(DEPRECATED) Apache Flink User Mailing List archive.

Help needed to increase throughput of simple flink app

Classic

List

Threaded

15 messages Options

ashwinkonale

Help needed to increase throughput of simple flink app

Hey guys,
I am struggling to improve the throughput of my simple flink application. The target topology is this.

read_from_kafka(byte array deserializer) --rescale--> processFunction(confluent avro deserialization) -> split -> 1. data_sink,2.dlq_sink

Kafka traffic is pretty high
Partitions: 128
Traffic: ~500k msg/s, 50Mbps.

Flink is running on k8s writing to hdfs3. I have ~200CPU and 400G memory at hand. I have tried few configurations but I am not able to get the throughput more than 1mil per second. (Which I need for recovering from failures). I have tried increasing parallelism a lot (until 512), But it has very little impact on the throughput. Primary metric I am considering for throughput is kafka-source, numRecordsOut and message backlog. I have already increased default kafka consumer defaults like max.poll.records etc. Here are the few things I tried already.
Try0: Check raw kafka consumer throughput (kafka_source -> discarding_sink)
tm: 20, slots:4, parallelism 80
throughput: 10Mil/s

Try1: Disable chaining to introduce network related lag.
tm: 20, slots:4, parallelism 80
throughput: 1Mil/s
Also tried with increasing floating-buffers to 100, and buffers-per-channel to 64. Increasing parallelism seems to have no effect.
Observation: out/in buffers are always at 100% utilization.
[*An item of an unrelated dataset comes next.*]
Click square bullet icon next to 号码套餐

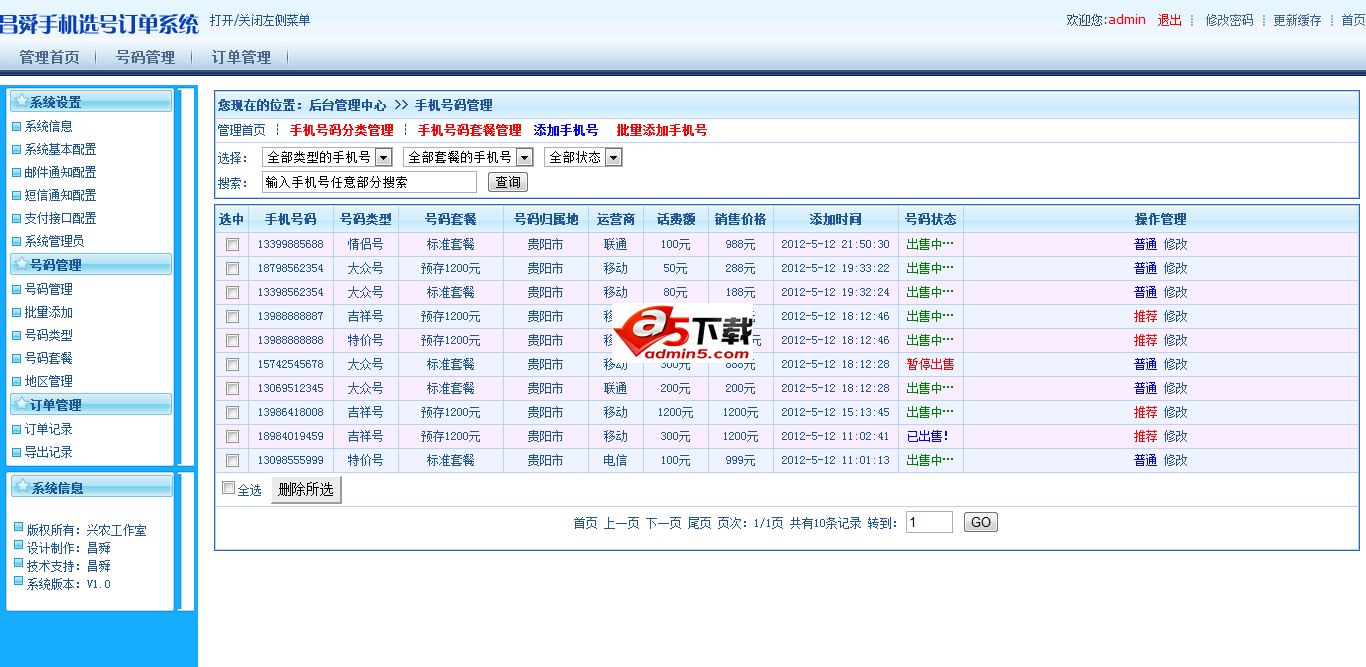16,359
After this I have tried various different things with different network configs, parallelism,jvm sizes etc. But throughput seems to be stuck at 1Mil. Can someone please help me to figure out what key metrics to look for and how can I improve the situation. Happy to provide any details needed.

Flink version: 1.11.2

Till Rohrmann

Re: Help needed to increase throughput of simple flink app

Hi Ashwin,

Thanks for reaching out to the Flink community. Since you have tested that a kafka_source -> discarding_sink can process 10 Million records/s you might also wanna test the write throughput to data_sink and dlq_sink. Maybe these sinks are limiting your overall throughput by backpressuring the data flow. If this is not the problem, then I believe that some profiling could help pinpointing the bottleneck.

Cheers,

Till

On Sun, Nov 8, 2020 at 10:26 PM ashwin konale <[hidden email]> wrote:

Hey guys,
I am struggling to improve the throughput of my simple flink application. The target topology is this.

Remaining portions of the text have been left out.